My Vector Complex

When I was young, my older brother helped me understand why he always beat me in knee football at least 49-7, why he could read four comic books in the time it took me to read one, and why he never puked on the school bus but I did.  “You’ve got an inferiority complex,” he said, with one hand on my head.  “It’s a fact of life for some younger brothers.  Get used to it.”  And so I got used to being a slow reader and sitting alone on the bus.  The biggest girl in my brother’s class, Maddie, pinched her nose as she passed me by in the bus aisle one day and said, “I hear you’re dangerous.”

When I grew older my parents sent me to a school where nobody knew my older brother, and they held me back for a year so I could be one of the bigger kids in my class.  It worked. Nobody dismissed me as the younger brother.  I forgot about my inferiority complex, and life was not so bad for a while.

Then I got to college and discovered that I’d had it easy compared to the tougher, brighter people in my class who had worked jobs in high school to earn their way in.  A classmate convinced me that my parents holding me back had really been a form of cheating in the big game of life.   When I realized that other people deserved to be there more than I did, that they dismissed me as just another easy in, I rushed my existential crisis to our college counseling service, where I learned that I suffered from the silver spoon complex.  The only way I could get over my silver spoon complex was to work my butt off.

So I worked my butt off and got a degree in counseling so I could work even longer hours taking care of people with inferiority complexes and silver spoon complexes and other difficult but interesting problems.  Figuring out how other people think seemed like a good investment, a way to absolve myself of the sins of my privilege. I thought it was worth it until my wife told me I was no fun any more, all I did was work, what happened to our marriage?  She said I’d developed a savior complex.

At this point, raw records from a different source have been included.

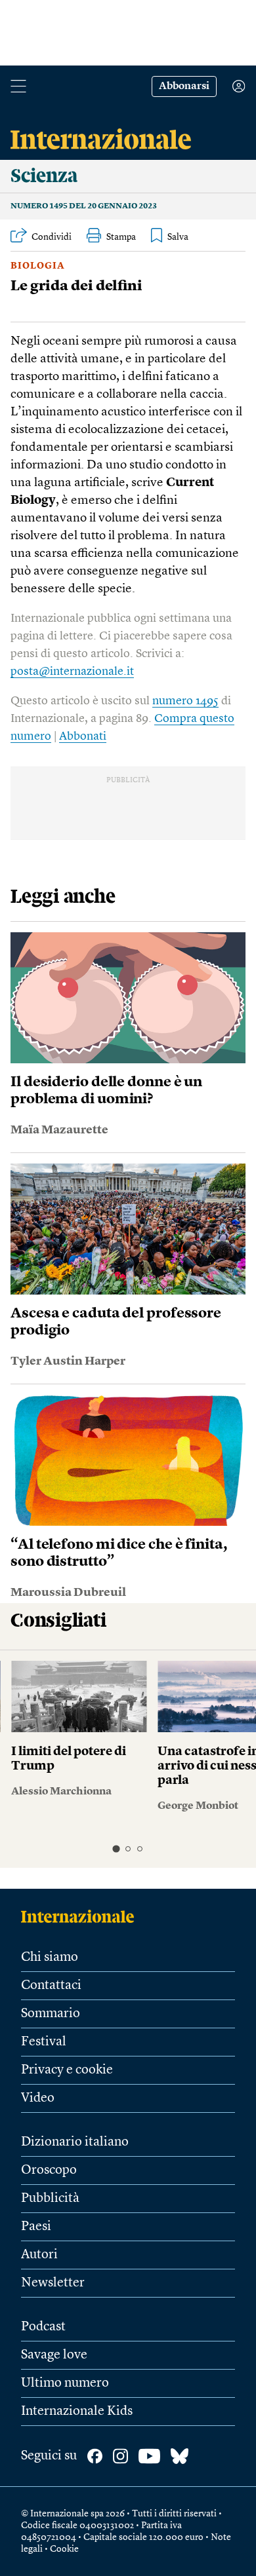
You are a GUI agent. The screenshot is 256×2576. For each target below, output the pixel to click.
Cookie (64, 2549)
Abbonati (82, 736)
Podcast (43, 2327)
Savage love (54, 2355)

She didn’t dismiss me from the house, but she could have.  And she had a point.  It made me think.  I cut back my hours and started playing pickleball and made a few friends. Eventually I gave up the savior thing.  I woke up one year and realized I didn’t have so much to worry about. We had a few laughs.  Life was not so bad for a while.

Then this corona virus took over the world and infected the way we think. In just a few months I’ve become dangerous again.  Strangers and friends in the grocery store look at me sideways, if they look at me at all.  They don’t see me.  They see that magazine cover with the virus shell and the bright red crowns on the surface.  They’re looking for signs that it’s eating me—are my lips blue, am I huffing to catch my breath, am I pink and sweaty with fever?  To them I’m a walking petri dish.  Any second now my mouth might froth over with grey virus cooties wearing so many red crowns, the froth spilling down my chin.  That’s why we wear masks, to hide the virus signs while we sneak a few groceries home.

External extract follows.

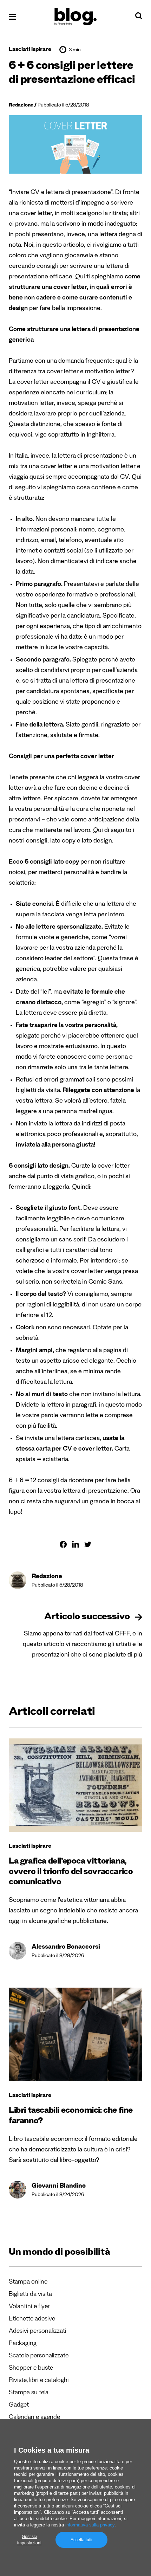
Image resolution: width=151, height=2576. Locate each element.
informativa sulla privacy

They don’t trust me, and why should they? They all know that I could kill them with one cough or a lethal sneeze.  I’ve got cooties, you’ve got cooties, we’ve all got the COVID-19 cooties.  A shake is not a shake any more, and a kiss is no longer a kiss—it could be the kiss of death.

In just a few months “How’re you?” is no longer a greeting or a rhetorical question. Now the only answer anyone wants to hear is, “I’m PCR negative within the past 14 days, and exposure free.  How are you?”  I don’t know how or what I am.  Or what anyone is.  I’ve been dismissed as many things before, and I’ve figured out how to come back so to speak, but this infection of mistrust might be big enough to close my shop.  I’m not sure I’ve got the stuff to bounce back this time. I can’t imagine a life where hugs and kisses are a menace and intimate contact only happens on a screen.

So in a fit of private desperation late one night this week I called the COVID 19 hotline and got a young woman who sounded like she was interning for her telemarketing degree and reading from a script.  She listened politely for the requisite first couple of minutes, and then she said what should not have surprised me as much as it did.  “You’ve got the vector complex, sir.  We recommend joining our rapidly growing online Vector Support Group.”  In just a couple of quick minutes, Ms Intern nailed my problem.

Instead of listening to her while she was reciting the 1-800 number and the website link, I heard my brother whisper in my ear, “Get used to it.”